“Betting everything on VICs was a collective hallucination”

“Betting everything on VICs was a collective hallucination”

What does the future hold for luxury brands? The challenge now is to win back both wealthy and aspirational clients. Price, discretion and perceived value are the three levers available to brands. According to Bernstein, betting everything on VICs has been a kind of collective hallucination: it simply couldn’t work at the scale the industry has reached.

Farewell to the glory days

Luxury may no longer grow at the pace of the past thirty years (an average of +6–8% per year). The sector is having to reckon with widening social inequality and the progressive erosion of the middle class. This latter phenomenon has led to a stronger focus on the price–quality ratio of products and to a shift in preference from handbags to jewellery, precisely because jewellery is perceived to hold greater value.

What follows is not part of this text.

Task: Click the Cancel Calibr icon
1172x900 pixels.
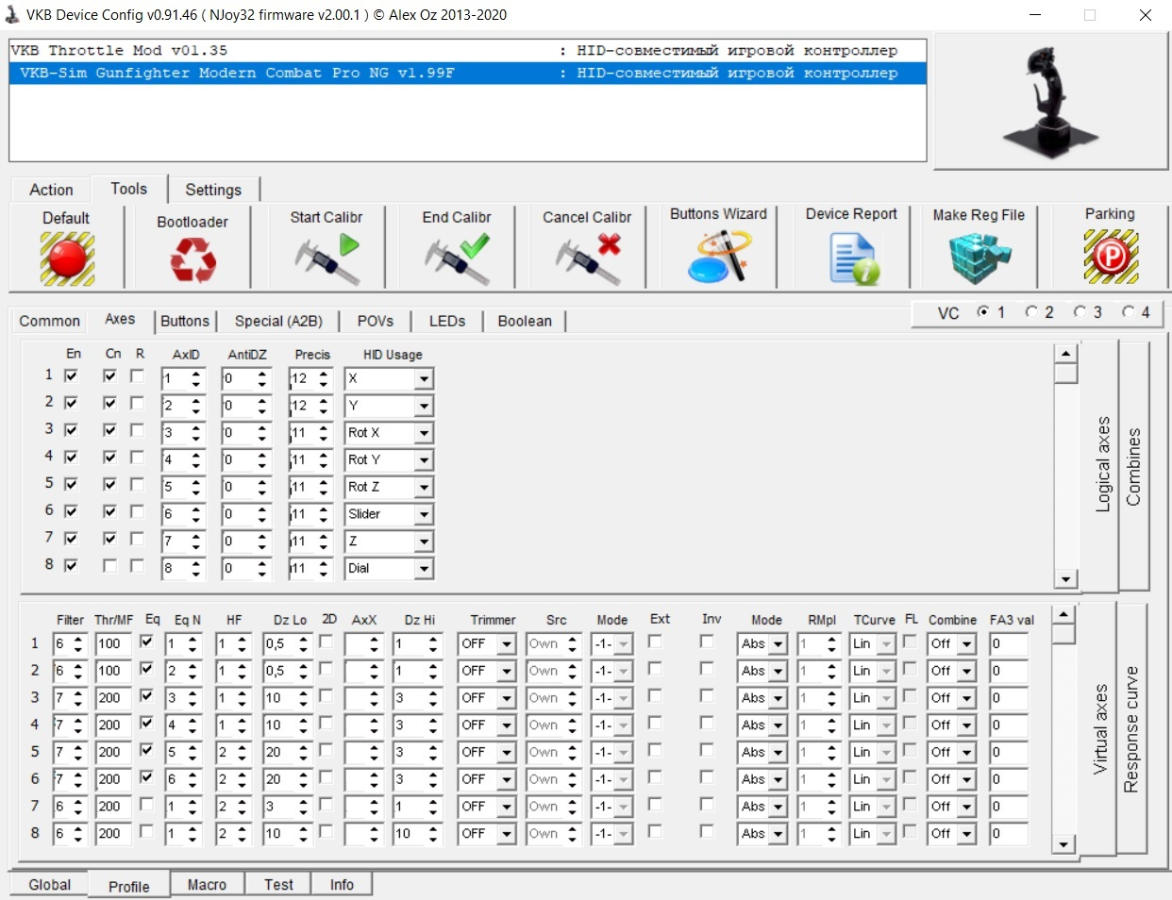Action: (587, 258)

Betting everything on VICs

According to Bernstein analysts, the very wealthy account for a significant share of revenues: just 2% of customers generate one-third of global luxury sales. Yet VICs (Very Important Clients) alone are not enough to sustain the industry at its current scale. If brands focus solely on the ultra-rich while excluding an ever-growing number of people, then sales — as well as social and cultural relevance — will decline. In a society where inequality is set to increase, “luxury shame” would only become more pronounced. Luxury would shift from being an aspiration to becoming a target. For this reason, brands have no choice: they must achieve commercial success at both ends of the market.

How to do it?

Bernstein highlights three aspects to watch closely. First, price depth — the difference in order of magnitude between a brand’s highest and lowest commercially relevant prices. Second, discretion, since quiet luxury may prove not to be a passing trend but rather the embodiment of wealthy consumers’ desire to go unnoticed in an increasingly hostile environment. Finally, perceived value in the eyes of consumers. Bernstein also points to “the multiple supply disruptions of recent months” as a factor capable of straining luxury brands’ craftsmanship narrative and undermining perceived value. And on that front too, jewellery comes out on top.